In late September, the New Zealand dollar dropped to its lowest point against the US dollar in 13 years. Bad news if you’re about to holiday overseas but good news if you’re an exporter. Currency traders make money out movements in the market but what drives our dollar up and then down?
Learn the value of a dollar, your grandmother might’ve told you.
But one thing she may have failed to consider is that the value of a dollar fluctuates. A lot. Month-to-month, day-to-day, minute-to-minute.
Back on September 26, one New Zealand dollar would’ve bought you 54 British pence.
Just a week later, that same dollar would’ve bought you just 50 pence, and that might not sound like much, but it’s an eight percent difference.
So why? Why do currencies change value all the time? What are the factors that determine whether a currency is strong or weak? What are the benefits and drawbacks to having a strong currency? Why did the British pound plummet in late September, and why is the US dollar so strong at the moment?

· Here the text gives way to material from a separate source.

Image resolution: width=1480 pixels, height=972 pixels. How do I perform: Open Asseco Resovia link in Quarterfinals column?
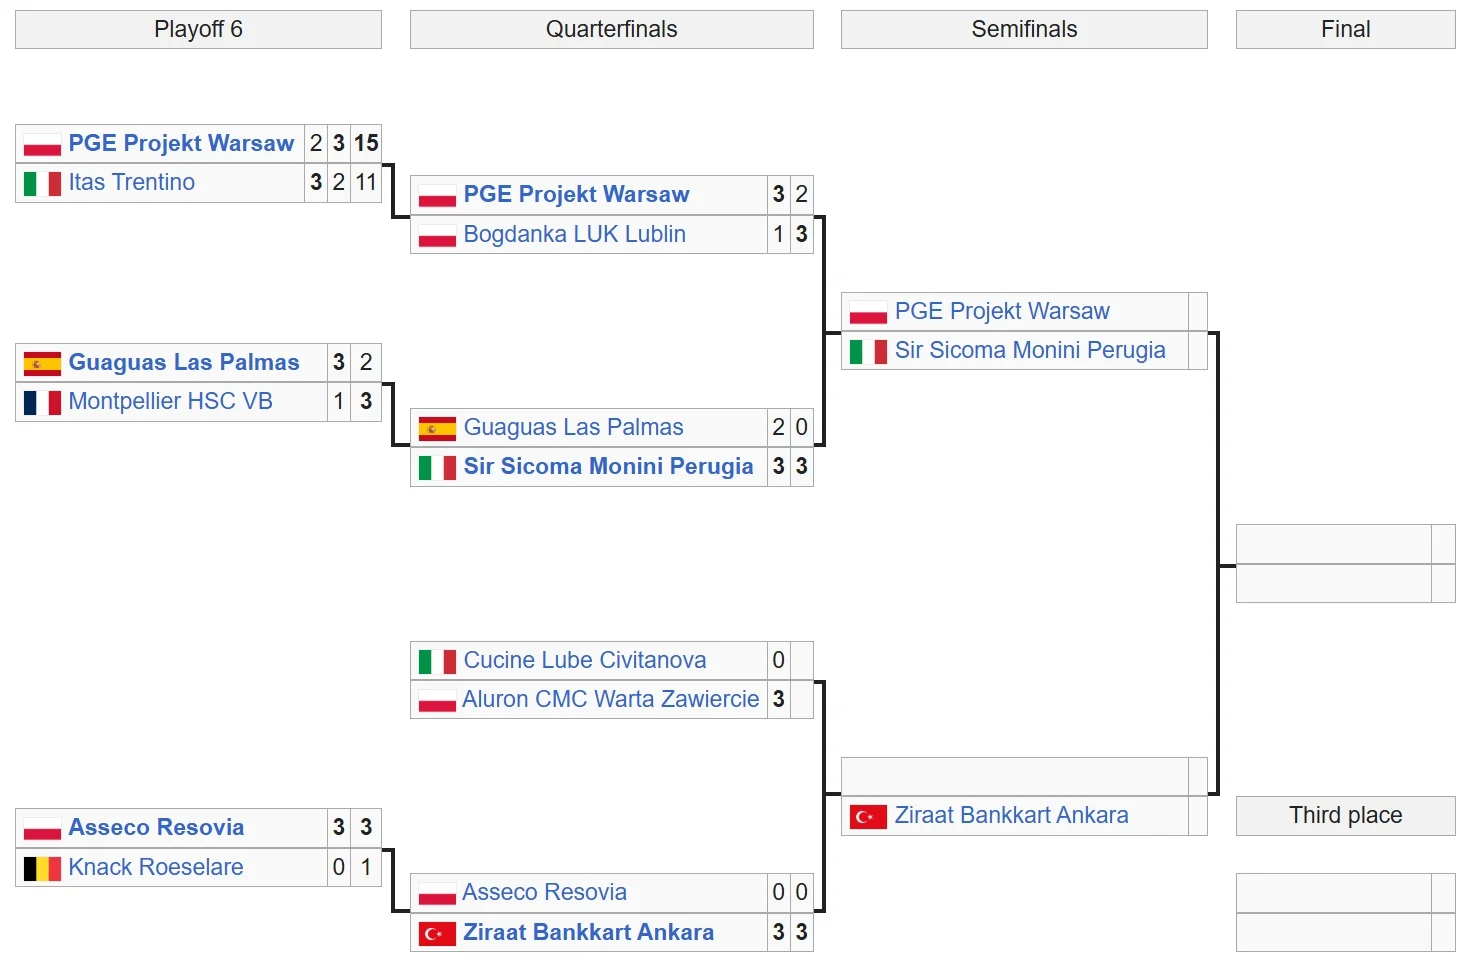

The Detail talks to RNZ business editor Gyles Beckford and ASB economist Chris Tennent-Brown about the many, varied factors that dictate the value of a dollar.
“Currencies, in the broadest sense, [are] stores of value,” says Beckford.
“They tell us that the note, or the coins, or the swipe of the Eftpos card will buy you so much.
“In millenniums gone past it was shells, it was bits of wood, stones, ceramics.
“But we’ve seen it right through ancient history: here is something, it’s a means of exchange, and you and I can do business in buying and selling goods and services with that currency.”
But what factors go into how a currency is valued? ASB senior economist Tennent-Brown explains it’s economics 101.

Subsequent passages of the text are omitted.